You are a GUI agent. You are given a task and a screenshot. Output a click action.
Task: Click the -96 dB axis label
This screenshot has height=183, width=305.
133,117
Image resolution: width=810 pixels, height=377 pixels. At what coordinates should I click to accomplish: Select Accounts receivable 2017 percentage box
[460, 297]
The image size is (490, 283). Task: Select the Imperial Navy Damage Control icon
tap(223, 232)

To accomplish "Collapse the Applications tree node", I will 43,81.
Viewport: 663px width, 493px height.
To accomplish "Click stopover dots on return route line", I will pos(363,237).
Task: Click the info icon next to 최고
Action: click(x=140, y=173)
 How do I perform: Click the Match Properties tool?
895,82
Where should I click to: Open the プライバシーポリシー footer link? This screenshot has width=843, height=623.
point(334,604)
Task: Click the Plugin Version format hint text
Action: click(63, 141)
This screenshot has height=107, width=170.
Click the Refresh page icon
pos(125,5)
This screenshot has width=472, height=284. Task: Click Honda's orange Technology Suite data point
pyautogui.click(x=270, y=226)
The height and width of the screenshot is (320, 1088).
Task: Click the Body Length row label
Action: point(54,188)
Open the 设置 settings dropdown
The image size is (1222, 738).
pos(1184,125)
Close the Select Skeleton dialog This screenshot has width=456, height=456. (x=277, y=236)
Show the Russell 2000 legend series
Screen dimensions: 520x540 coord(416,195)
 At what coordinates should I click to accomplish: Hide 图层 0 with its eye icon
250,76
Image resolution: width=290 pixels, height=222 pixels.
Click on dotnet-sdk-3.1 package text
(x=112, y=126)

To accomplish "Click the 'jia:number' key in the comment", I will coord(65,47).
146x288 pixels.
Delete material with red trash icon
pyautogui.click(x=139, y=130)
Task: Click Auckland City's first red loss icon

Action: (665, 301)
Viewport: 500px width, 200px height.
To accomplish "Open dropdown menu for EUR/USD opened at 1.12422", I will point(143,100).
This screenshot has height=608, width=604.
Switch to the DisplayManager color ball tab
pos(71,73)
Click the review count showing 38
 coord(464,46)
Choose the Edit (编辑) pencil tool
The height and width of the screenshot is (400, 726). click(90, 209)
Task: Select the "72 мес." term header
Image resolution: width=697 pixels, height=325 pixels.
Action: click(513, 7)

--------

- [PROBLEM DETAILS]:
In full and without any edits, output the material above.

- [COMPLETED TASK]:
You are a GUI agent. You are given a task and a screenshot. Output a click action.
Task: Click the -96 dB axis label
This screenshot has height=183, width=305.
133,117
Image resolution: width=810 pixels, height=377 pixels. At what coordinates should I click to accomplish: Select Accounts receivable 2017 percentage box
[460, 297]
The image size is (490, 283). Task: Select the Imperial Navy Damage Control icon
tap(223, 232)

To accomplish "Collapse the Applications tree node", I will 43,81.
Viewport: 663px width, 493px height.
To accomplish "Click stopover dots on return route line", I will pos(363,237).
Task: Click the info icon next to 최고
Action: click(x=140, y=173)
 How do I perform: Click the Match Properties tool?
895,82
Where should I click to: Open the プライバシーポリシー footer link? This screenshot has width=843, height=623.
point(334,604)
Task: Click the Plugin Version format hint text
Action: click(63, 141)
This screenshot has height=107, width=170.
Click the Refresh page icon
pos(125,5)
This screenshot has width=472, height=284. Task: Click Honda's orange Technology Suite data point
pyautogui.click(x=270, y=226)
The height and width of the screenshot is (320, 1088).
Task: Click the Body Length row label
Action: point(54,188)
Open the 设置 settings dropdown
The image size is (1222, 738).
pos(1184,125)
Close the Select Skeleton dialog This screenshot has width=456, height=456. (x=277, y=236)
Show the Russell 2000 legend series
Screen dimensions: 520x540 coord(416,195)
 At what coordinates should I click to accomplish: Hide 图层 0 with its eye icon
250,76
Image resolution: width=290 pixels, height=222 pixels.
Click on dotnet-sdk-3.1 package text
(x=112, y=126)

To accomplish "Click the 'jia:number' key in the comment", I will coord(65,47).
146x288 pixels.
Delete material with red trash icon
pyautogui.click(x=139, y=130)
Task: Click Auckland City's first red loss icon

Action: (665, 301)
Viewport: 500px width, 200px height.
To accomplish "Open dropdown menu for EUR/USD opened at 1.12422", I will point(143,100).
This screenshot has height=608, width=604.
Switch to the DisplayManager color ball tab
pos(71,73)
Click the review count showing 38
 coord(464,46)
Choose the Edit (编辑) pencil tool
The height and width of the screenshot is (400, 726). click(90, 209)
Task: Select the "72 мес." term header
Image resolution: width=697 pixels, height=325 pixels.
Action: click(513, 7)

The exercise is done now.